Perfetto, tutti amici come prima, ma intanto Lardo è andato via senza scambiare due parole con il sostituto, ferito, amareggiato, convinto di aver subito, forse giustamente, un trattamento che non meritava, ma avrebbe dovuto dirlo anche ai suoi giocatori mentre il pallone si sgonfiava. Per il marinaio giansenista di Loano ha risposto proprio Sale annunciando che questa Olimpia deve tornare a correre, dare gioia, pressando, senza dimenticare l’impostazione base che c’era prima. Allievo di tanti grandi maestri, riconoscente con tutti, ha spiegato in maniera semplice cosa intossicava questa Milano: «All’inizio si era parlato di cose che non dovrebbero mai essere dette, vincere a tutti i costi. Trappole pericolose per chi non è abituato a conviverci. Penso di aver qualcosa da dire e da dare a questa squadra. Con Bulleri il discorso sarà semplice, perché è un grande giocatore, perché io, prima di lui, qui a Milano, ho rischiato di dovermene andare. Le sfide non mi spaventano».
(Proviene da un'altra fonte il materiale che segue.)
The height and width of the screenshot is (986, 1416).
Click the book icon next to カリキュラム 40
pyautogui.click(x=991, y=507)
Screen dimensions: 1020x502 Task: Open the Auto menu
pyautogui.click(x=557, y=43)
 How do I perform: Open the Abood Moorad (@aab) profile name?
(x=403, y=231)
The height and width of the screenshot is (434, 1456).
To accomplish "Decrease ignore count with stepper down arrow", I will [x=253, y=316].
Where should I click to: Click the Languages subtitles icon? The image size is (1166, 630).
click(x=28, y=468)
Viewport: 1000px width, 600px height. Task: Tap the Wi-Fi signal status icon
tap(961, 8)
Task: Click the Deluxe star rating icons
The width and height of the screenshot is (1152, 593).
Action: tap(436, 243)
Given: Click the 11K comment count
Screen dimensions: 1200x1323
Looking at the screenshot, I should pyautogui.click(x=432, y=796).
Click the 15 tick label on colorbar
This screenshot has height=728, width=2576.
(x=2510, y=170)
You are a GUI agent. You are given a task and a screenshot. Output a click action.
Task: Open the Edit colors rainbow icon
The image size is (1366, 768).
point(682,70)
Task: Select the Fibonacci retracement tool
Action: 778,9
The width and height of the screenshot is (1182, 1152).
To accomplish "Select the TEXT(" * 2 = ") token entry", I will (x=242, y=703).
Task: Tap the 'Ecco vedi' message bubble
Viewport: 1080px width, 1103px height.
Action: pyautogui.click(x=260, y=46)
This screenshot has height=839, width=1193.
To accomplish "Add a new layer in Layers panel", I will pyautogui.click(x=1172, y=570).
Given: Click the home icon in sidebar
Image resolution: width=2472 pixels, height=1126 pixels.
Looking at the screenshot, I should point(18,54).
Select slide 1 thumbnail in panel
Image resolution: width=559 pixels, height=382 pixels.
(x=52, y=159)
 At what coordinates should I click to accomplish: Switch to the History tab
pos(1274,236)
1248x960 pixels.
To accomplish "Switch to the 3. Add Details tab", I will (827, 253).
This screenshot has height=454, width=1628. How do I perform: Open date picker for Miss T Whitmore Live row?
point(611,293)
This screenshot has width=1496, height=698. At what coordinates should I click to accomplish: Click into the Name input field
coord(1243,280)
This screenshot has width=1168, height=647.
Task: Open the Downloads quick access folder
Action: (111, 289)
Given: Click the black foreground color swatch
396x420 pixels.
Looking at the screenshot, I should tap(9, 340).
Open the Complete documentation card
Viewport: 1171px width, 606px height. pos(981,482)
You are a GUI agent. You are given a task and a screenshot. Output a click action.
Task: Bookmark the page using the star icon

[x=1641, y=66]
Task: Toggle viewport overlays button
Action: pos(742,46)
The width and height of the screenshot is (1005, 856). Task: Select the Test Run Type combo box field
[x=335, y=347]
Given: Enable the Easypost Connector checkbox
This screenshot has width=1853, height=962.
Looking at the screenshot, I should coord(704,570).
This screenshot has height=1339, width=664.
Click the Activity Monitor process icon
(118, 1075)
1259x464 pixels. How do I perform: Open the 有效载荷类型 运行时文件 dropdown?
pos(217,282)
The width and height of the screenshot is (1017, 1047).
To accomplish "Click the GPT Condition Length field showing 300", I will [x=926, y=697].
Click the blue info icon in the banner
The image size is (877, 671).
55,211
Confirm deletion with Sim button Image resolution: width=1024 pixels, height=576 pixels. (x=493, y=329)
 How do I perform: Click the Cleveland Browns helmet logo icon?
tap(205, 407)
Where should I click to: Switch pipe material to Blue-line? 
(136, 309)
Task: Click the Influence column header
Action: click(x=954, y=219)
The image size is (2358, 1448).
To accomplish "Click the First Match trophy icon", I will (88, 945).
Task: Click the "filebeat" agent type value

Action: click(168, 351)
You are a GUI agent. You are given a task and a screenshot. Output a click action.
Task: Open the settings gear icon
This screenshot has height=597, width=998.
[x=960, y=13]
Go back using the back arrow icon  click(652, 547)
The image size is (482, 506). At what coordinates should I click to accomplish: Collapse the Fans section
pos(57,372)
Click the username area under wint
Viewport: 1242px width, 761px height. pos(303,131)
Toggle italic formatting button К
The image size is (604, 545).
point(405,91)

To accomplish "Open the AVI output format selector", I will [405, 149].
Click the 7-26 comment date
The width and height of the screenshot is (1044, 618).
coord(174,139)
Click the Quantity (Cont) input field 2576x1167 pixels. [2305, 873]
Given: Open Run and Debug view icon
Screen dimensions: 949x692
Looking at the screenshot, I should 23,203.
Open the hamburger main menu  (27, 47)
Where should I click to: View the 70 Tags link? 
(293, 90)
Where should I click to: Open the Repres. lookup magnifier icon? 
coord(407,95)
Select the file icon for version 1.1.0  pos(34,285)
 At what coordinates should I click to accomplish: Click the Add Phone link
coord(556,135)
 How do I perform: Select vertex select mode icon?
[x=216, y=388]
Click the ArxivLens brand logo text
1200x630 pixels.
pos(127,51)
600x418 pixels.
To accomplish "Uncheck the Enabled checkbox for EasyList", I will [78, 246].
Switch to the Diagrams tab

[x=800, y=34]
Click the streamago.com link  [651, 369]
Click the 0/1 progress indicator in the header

Ne siamo sicuri e per questo non siamo neppure sorpresi che abbia voluto mettersi al lavoro subito, invece che lunedì prossimo, schivando le lame di due partite difficilissime: stasera in Eurolega contro i campioni del Maccabi al Forum e il mezzogiorno di domenica a Bologna contro la Virtus diventata Vidi-Vici, tutte e due in diretta Sky. Per l’Europa, senza speranze, nessun ostacolo regolamentare, perché ha un patentino da allenatore serbo come spetta ai campioni d’Europa e del mondo, ai medagliati olimpici; per l’Italia dipenderà da tante cose, ma esistono scorciatoie, intanto arriva come suo vice Milan Minic, integrato con Fioretti e Montefusco. Non vuole altri giocatori, tenta con questi, ma prima cercherà di capirli, con alcuni ha giocato l’anno scorso, altri vanno visti da dentro, per ora garantisce solo una cosa mancata al tatto di questi dirigenti: discutere tutto e cercare di risolverlo dentro quattro mura.